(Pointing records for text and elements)
• • •
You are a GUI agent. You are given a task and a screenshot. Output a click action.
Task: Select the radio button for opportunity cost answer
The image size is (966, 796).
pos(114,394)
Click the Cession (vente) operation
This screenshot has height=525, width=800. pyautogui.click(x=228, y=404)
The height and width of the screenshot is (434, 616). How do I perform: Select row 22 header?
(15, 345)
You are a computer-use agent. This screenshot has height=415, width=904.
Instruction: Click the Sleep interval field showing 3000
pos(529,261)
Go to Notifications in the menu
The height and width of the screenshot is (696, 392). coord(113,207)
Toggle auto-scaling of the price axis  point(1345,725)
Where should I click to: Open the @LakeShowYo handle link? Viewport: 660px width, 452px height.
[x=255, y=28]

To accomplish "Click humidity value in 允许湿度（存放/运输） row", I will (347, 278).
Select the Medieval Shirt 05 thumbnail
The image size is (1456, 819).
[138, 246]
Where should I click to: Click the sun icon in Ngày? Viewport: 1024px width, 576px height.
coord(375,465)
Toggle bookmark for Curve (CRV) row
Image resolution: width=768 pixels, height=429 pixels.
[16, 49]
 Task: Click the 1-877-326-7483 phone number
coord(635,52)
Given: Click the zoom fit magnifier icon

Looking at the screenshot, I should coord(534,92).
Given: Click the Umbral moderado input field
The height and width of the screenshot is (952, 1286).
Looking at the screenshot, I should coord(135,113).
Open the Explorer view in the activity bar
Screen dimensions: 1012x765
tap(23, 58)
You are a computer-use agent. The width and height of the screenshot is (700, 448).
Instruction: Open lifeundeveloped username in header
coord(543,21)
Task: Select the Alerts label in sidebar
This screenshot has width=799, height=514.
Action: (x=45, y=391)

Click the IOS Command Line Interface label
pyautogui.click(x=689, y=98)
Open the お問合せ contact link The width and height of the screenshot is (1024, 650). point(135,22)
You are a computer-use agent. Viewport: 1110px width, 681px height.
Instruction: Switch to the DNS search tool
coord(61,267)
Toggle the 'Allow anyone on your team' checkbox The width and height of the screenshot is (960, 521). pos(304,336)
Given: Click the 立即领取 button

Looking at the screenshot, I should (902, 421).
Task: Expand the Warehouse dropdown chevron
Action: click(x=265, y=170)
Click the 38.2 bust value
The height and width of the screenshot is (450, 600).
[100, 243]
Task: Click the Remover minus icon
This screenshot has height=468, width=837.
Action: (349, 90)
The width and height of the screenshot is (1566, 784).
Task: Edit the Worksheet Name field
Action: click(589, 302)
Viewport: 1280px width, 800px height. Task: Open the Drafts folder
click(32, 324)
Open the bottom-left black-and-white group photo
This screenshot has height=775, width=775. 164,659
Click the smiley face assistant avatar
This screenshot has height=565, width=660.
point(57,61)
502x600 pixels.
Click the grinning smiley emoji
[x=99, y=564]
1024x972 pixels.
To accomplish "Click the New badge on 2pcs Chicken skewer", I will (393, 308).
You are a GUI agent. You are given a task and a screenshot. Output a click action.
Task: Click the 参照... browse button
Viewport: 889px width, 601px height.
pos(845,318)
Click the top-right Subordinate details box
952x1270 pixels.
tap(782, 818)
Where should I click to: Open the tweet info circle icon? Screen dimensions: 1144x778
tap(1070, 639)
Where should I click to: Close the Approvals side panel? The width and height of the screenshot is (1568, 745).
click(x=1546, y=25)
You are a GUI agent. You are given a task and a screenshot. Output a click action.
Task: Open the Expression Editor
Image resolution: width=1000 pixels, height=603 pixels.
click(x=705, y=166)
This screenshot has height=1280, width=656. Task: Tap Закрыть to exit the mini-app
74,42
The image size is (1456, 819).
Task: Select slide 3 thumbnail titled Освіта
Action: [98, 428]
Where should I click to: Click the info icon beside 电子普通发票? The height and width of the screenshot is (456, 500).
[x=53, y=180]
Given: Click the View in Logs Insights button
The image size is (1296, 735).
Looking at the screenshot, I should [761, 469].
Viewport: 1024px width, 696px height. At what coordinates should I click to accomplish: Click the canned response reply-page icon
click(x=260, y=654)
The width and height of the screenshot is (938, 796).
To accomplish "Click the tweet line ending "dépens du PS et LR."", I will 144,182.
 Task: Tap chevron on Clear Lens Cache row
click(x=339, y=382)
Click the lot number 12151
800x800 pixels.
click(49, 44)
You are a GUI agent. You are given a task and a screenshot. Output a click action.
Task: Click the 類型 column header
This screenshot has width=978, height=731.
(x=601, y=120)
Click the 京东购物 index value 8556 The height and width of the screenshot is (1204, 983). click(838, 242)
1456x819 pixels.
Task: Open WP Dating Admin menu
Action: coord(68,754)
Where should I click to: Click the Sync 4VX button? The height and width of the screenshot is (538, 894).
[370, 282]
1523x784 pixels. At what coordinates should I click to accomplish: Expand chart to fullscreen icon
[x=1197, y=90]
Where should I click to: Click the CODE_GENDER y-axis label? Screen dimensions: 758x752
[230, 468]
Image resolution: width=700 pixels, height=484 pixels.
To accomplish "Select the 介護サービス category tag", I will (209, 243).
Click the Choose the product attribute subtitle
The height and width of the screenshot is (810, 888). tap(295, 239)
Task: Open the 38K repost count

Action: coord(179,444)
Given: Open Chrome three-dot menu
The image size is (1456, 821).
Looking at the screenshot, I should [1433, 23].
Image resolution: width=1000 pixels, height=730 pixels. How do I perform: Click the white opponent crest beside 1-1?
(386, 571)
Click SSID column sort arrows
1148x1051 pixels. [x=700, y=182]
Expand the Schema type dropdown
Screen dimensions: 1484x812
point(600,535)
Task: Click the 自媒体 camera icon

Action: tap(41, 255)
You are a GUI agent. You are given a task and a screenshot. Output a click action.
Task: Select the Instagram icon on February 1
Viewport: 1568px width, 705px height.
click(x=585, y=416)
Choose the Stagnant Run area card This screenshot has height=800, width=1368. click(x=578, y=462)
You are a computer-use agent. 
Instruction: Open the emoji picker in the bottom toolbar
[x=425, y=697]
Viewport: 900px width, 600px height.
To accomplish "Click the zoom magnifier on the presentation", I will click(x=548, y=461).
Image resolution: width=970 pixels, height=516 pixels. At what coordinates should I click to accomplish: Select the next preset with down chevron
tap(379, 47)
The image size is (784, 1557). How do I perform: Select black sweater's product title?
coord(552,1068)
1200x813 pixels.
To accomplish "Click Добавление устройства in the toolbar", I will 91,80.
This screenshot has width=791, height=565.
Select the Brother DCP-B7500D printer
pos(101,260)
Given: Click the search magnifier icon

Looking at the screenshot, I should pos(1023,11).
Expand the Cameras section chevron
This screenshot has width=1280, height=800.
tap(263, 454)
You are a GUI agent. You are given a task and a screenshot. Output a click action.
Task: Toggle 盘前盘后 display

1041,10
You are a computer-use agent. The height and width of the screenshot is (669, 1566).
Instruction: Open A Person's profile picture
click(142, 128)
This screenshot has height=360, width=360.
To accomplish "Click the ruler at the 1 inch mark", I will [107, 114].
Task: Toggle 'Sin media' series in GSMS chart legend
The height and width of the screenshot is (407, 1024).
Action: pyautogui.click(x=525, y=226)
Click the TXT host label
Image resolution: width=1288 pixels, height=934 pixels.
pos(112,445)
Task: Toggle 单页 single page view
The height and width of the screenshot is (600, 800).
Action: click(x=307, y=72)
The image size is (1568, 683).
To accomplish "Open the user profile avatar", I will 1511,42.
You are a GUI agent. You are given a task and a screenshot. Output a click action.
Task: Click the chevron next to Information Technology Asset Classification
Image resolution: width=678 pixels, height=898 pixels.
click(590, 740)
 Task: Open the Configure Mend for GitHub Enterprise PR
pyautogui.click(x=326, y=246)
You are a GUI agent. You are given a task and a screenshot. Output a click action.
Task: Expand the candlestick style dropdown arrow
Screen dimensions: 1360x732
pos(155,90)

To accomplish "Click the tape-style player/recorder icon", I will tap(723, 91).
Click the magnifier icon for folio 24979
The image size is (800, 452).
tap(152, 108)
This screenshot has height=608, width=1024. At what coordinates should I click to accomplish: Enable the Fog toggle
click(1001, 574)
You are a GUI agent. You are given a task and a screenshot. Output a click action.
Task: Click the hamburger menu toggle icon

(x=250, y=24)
• • •
Task objective =
Pick out every line in the records above that contains the string "avatar", matching case exactly, and copy each such line.

Worked solution =
Click the smiley face assistant avatar
To accomplish "Open the user profile avatar", I will 1511,42.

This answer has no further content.